*ACTIVITY*
Exactly as they appear, print the line with "Given: Uncheck the" and each line after it through the end of the entries below; leave out pictures.

·····

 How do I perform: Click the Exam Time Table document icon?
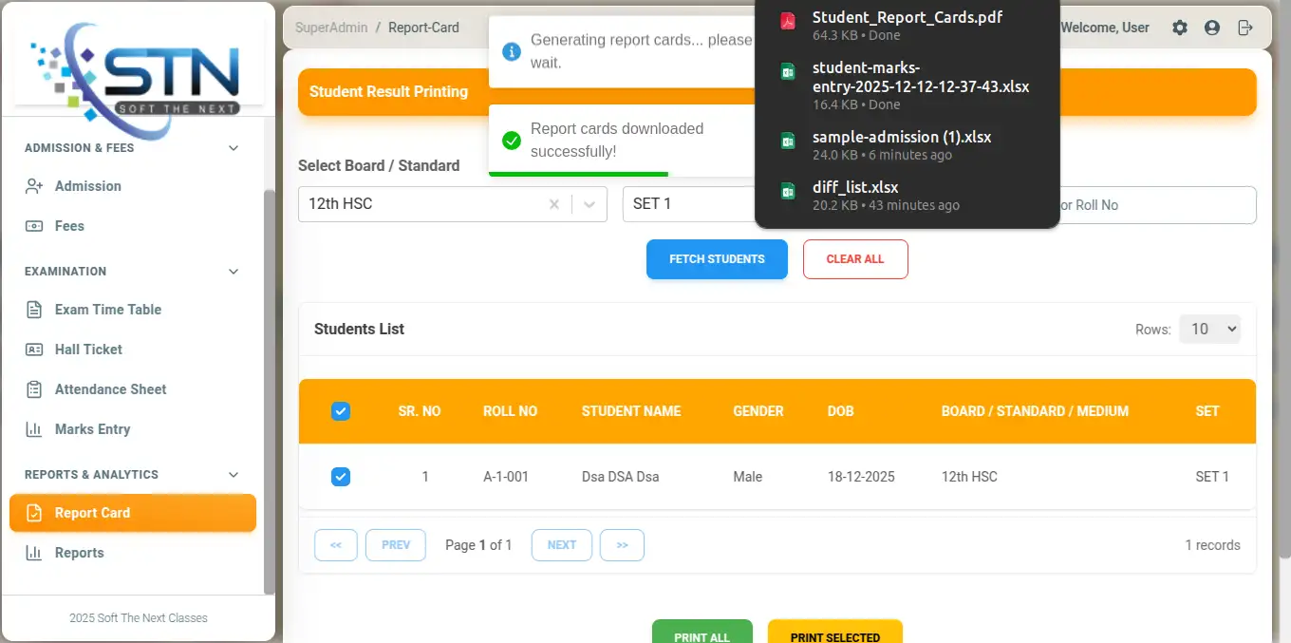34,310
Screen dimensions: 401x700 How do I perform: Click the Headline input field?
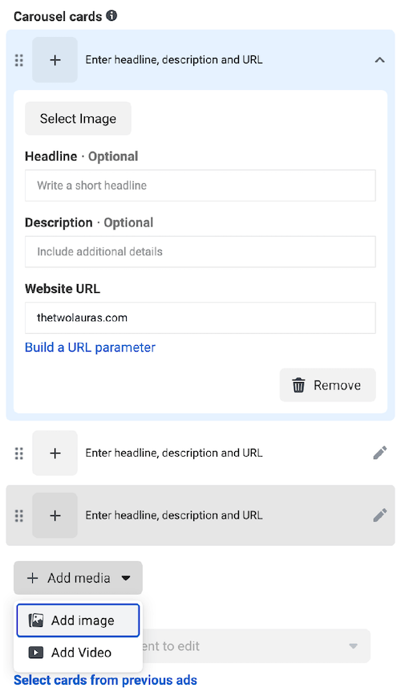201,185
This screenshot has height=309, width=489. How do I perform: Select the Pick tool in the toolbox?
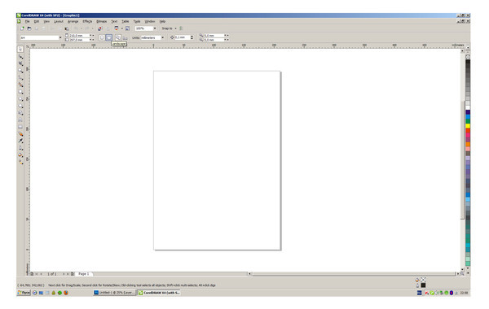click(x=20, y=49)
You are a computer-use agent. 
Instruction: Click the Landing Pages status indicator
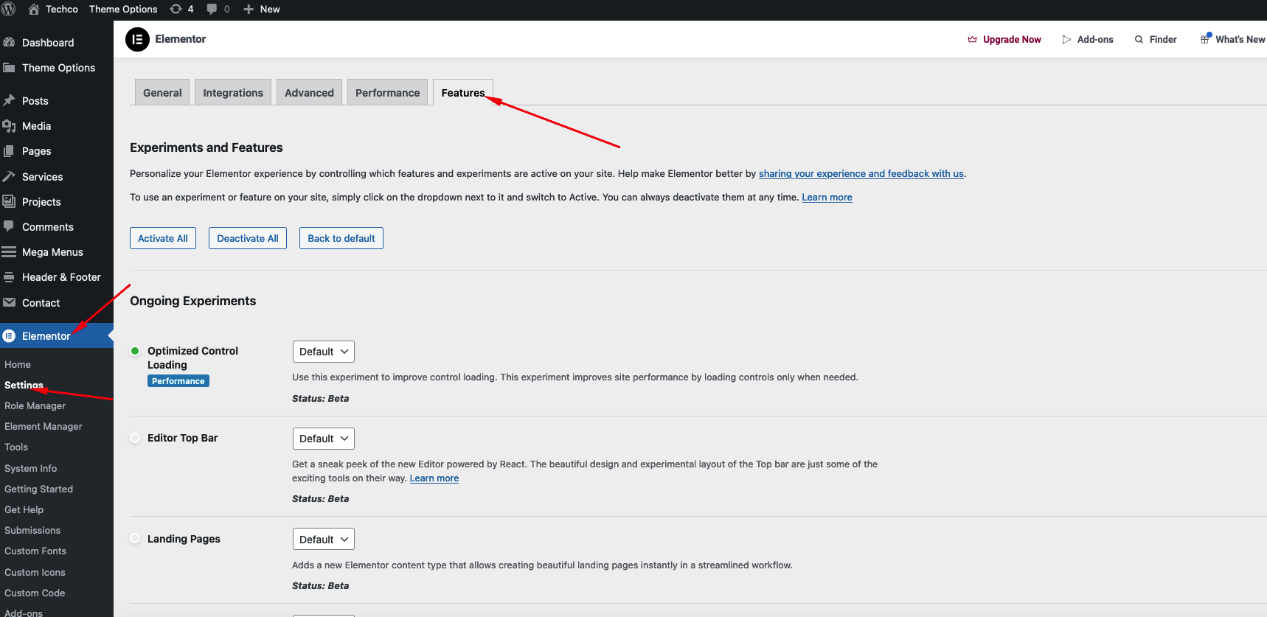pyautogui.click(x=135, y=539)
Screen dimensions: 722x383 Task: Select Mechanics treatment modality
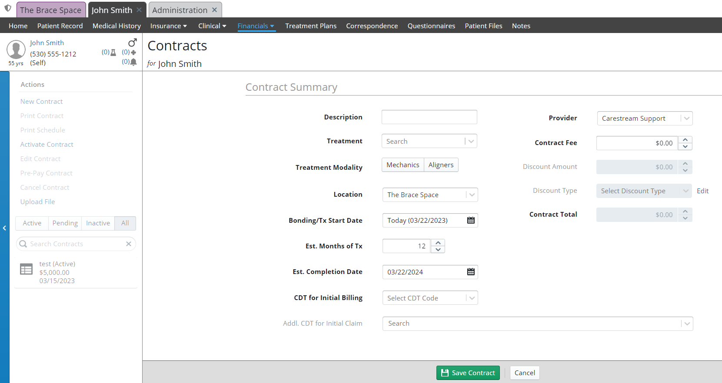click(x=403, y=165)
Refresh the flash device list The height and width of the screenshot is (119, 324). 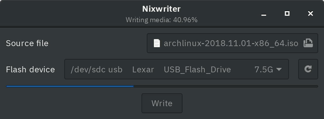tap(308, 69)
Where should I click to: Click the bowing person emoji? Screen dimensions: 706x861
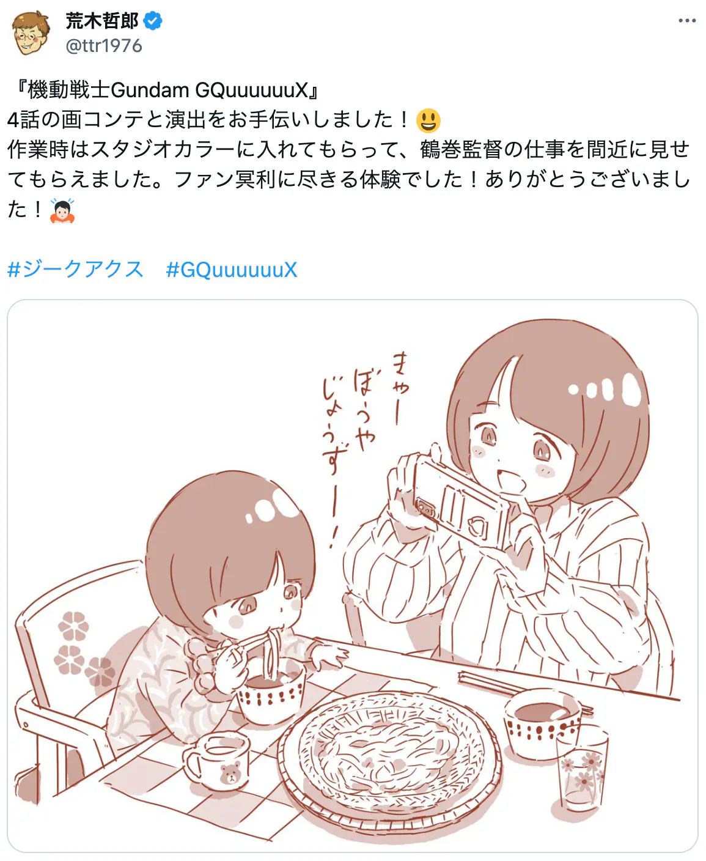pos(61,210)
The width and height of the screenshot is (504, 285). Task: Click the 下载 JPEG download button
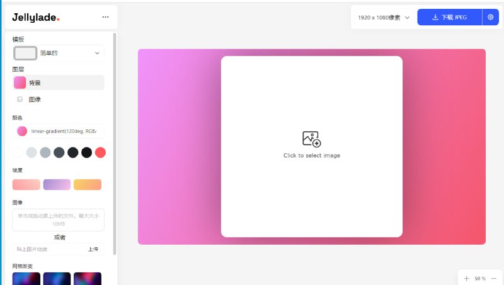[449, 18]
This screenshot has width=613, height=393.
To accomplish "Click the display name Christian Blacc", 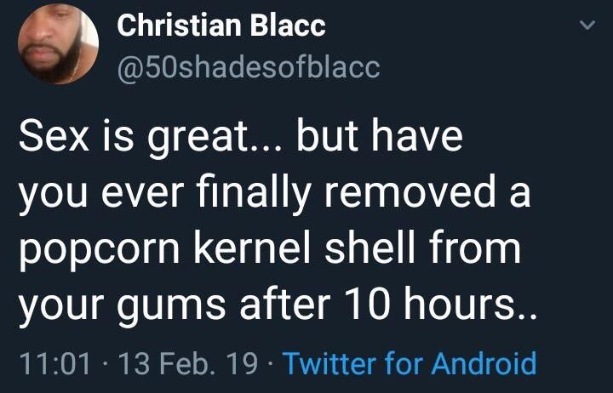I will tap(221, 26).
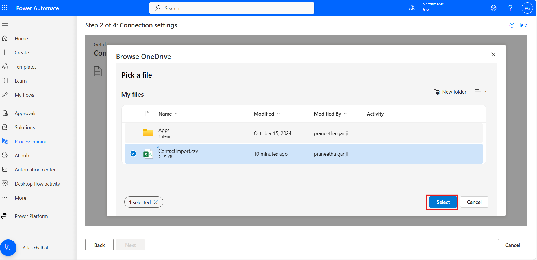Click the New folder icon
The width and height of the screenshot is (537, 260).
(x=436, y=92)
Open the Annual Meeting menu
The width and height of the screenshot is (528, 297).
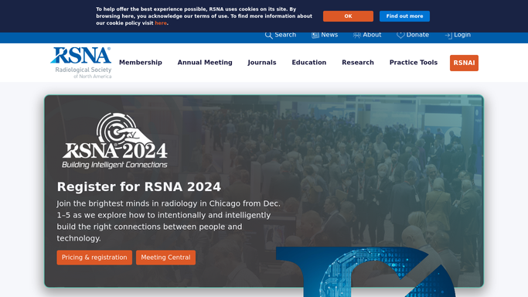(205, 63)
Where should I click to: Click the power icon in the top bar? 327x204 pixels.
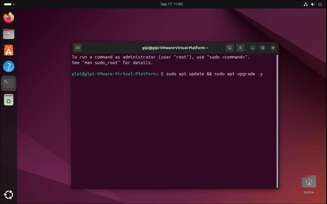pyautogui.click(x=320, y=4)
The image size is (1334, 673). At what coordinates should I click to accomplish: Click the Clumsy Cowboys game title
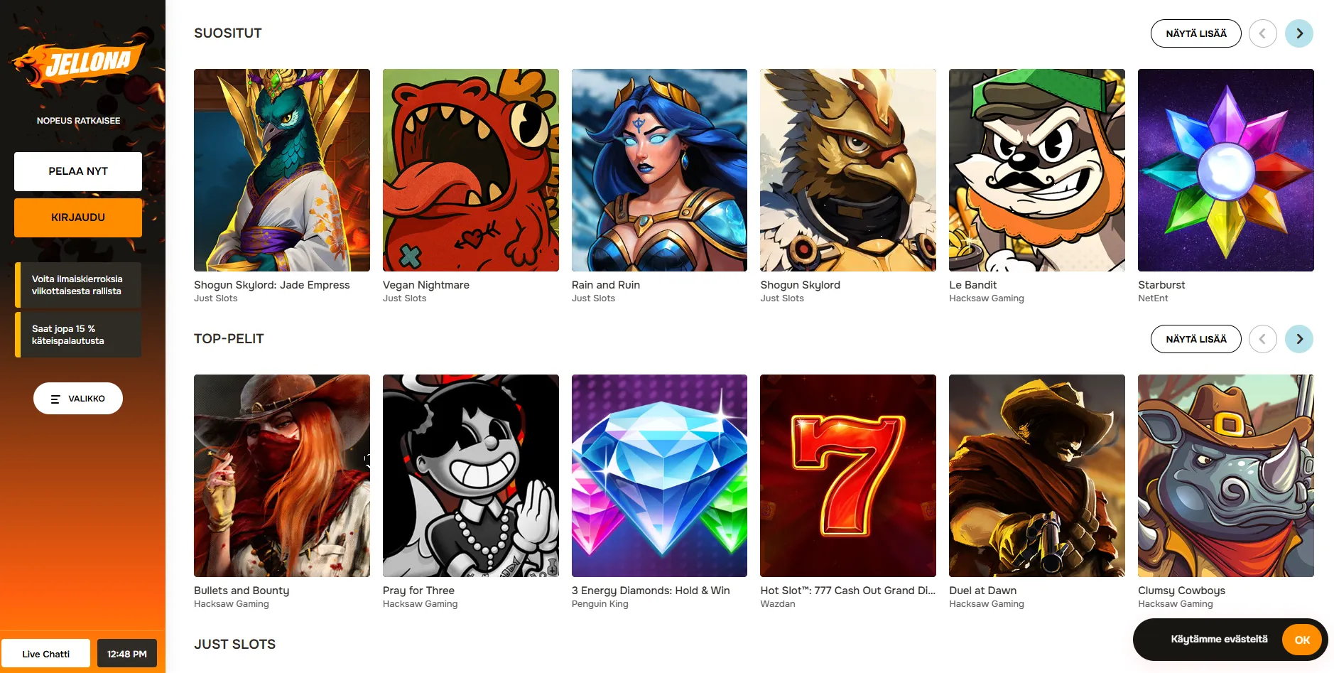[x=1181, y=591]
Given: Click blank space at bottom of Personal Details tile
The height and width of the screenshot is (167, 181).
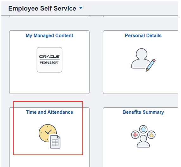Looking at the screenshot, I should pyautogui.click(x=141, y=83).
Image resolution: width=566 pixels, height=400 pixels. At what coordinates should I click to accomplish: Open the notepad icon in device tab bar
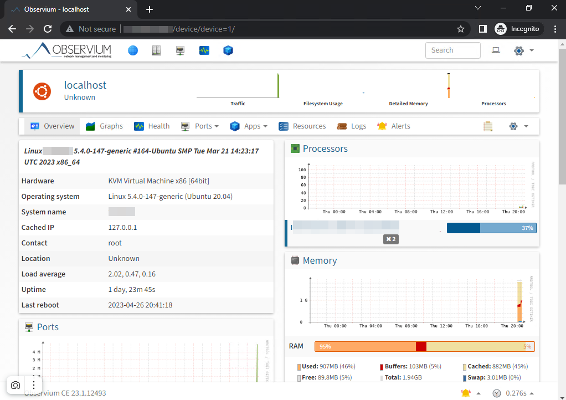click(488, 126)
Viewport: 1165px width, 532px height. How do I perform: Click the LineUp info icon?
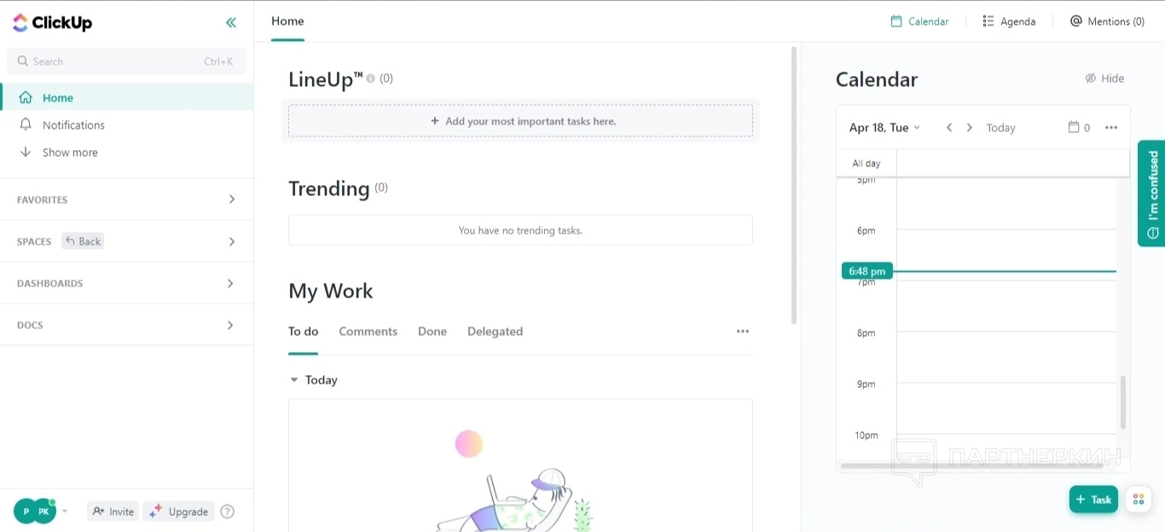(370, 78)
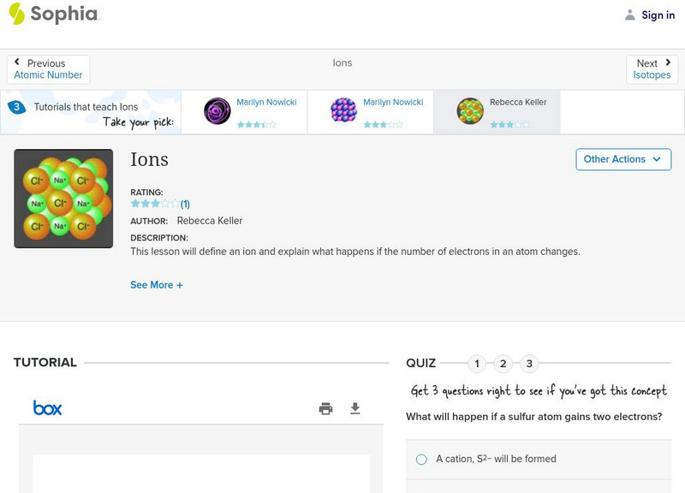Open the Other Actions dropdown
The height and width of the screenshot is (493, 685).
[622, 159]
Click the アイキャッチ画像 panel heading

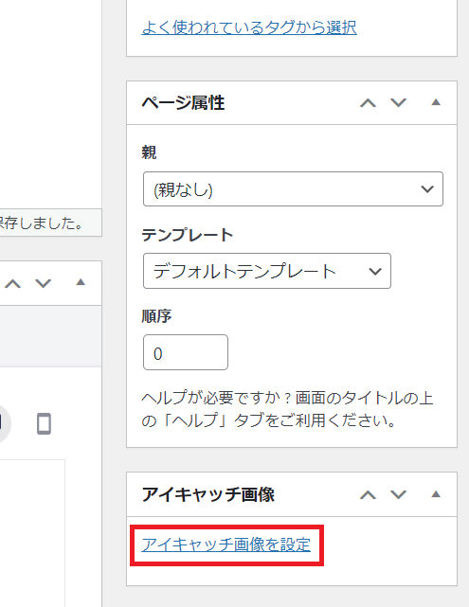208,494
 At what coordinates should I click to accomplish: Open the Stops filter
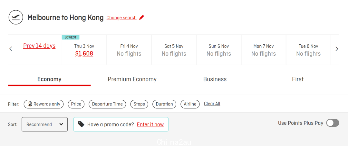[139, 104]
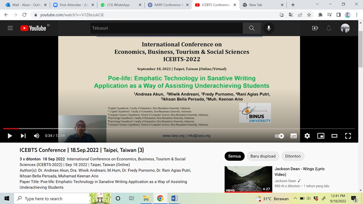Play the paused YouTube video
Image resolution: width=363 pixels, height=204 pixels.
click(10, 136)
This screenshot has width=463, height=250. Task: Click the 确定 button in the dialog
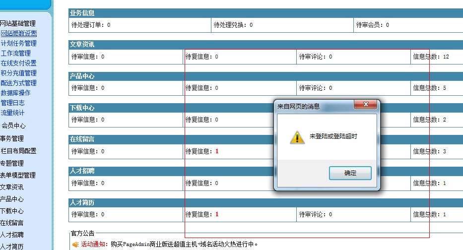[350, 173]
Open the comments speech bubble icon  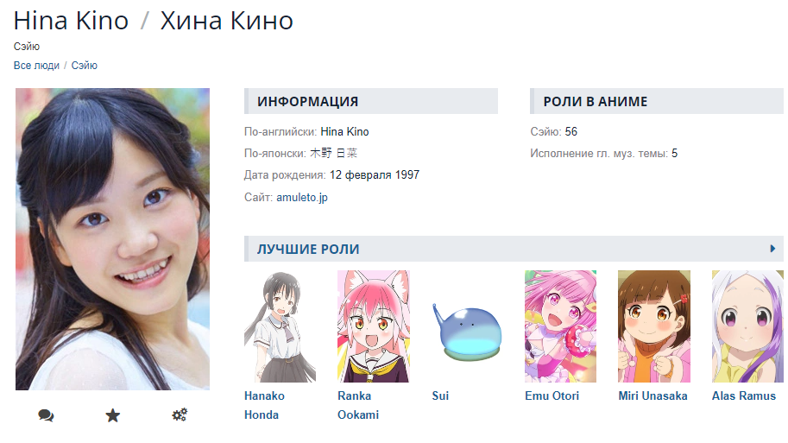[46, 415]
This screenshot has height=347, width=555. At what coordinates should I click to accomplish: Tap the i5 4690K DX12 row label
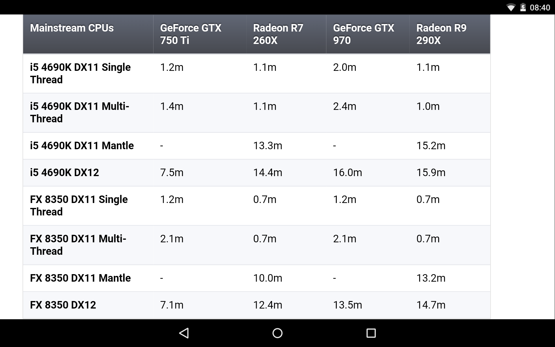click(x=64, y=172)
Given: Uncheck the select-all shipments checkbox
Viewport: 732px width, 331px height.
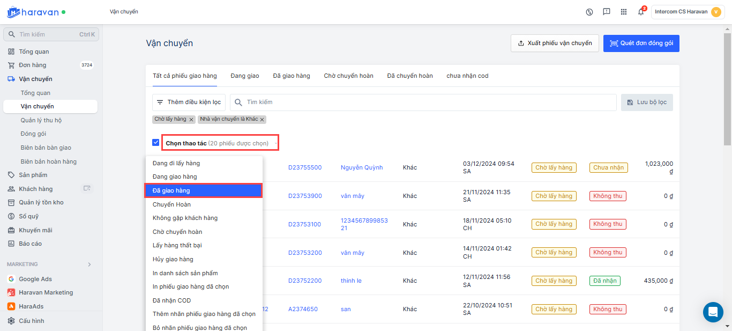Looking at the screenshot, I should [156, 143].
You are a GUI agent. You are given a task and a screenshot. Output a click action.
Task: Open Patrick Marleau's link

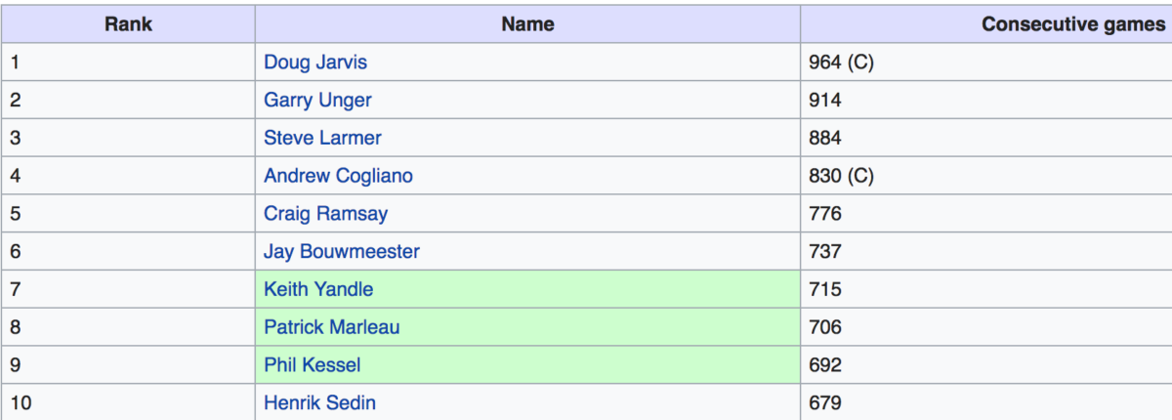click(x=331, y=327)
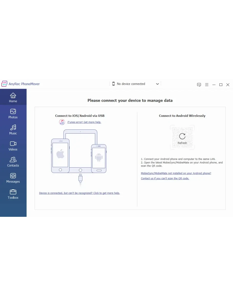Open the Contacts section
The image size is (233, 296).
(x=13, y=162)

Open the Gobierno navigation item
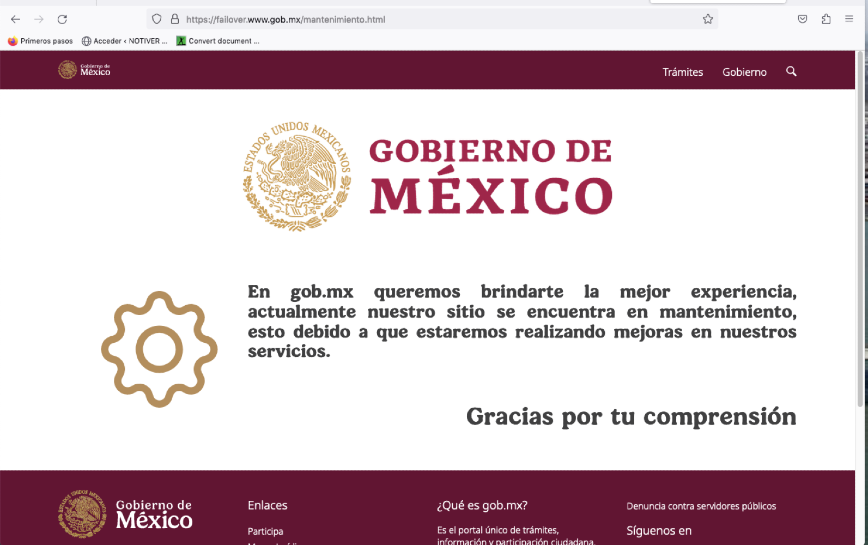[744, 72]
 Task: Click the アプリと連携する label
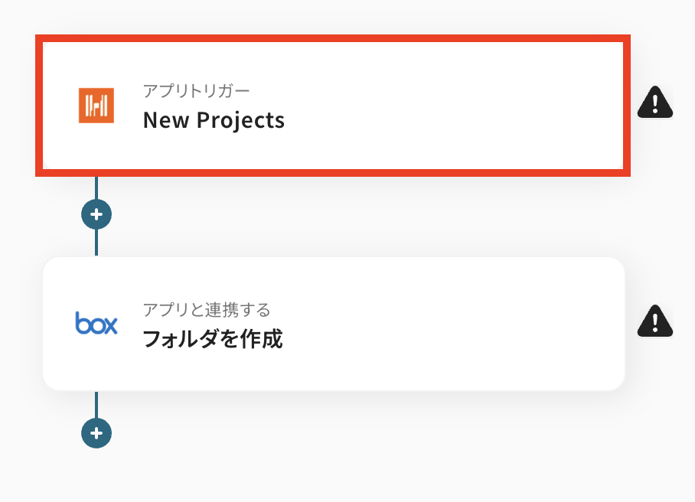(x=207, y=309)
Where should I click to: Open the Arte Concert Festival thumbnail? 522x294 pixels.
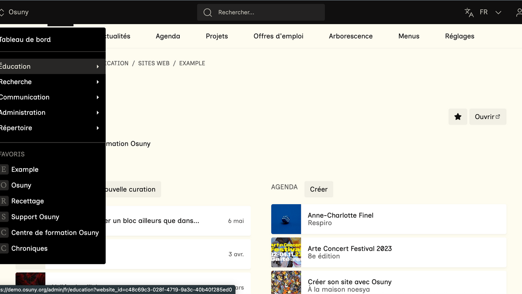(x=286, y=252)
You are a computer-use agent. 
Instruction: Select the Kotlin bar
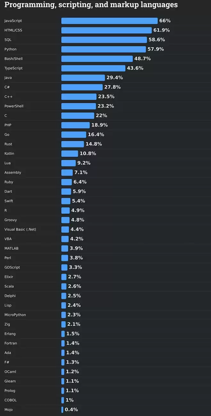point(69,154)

·····

*ANSWER BELOW*
Given: Uncheck the select-all shipments checkbox
Viewport: 732px width, 331px height.
Looking at the screenshot, I should [156, 143].
You are a GUI agent. You are given a task and a screenshot. Output a click action.
Task: Open Patrick Marleau's link

click(x=331, y=327)
Open the Contacts section
The image size is (233, 296).
(x=13, y=162)

Open the Gobierno navigation item
[744, 72]
 Task: Click the アプリと連携する label
(x=207, y=309)
Where should I click to: Open the Arte Concert Festival thumbnail? 522x294 pixels.
(x=286, y=252)
You are a computer-use agent. 
Instruction: Select the Kotlin bar
point(69,154)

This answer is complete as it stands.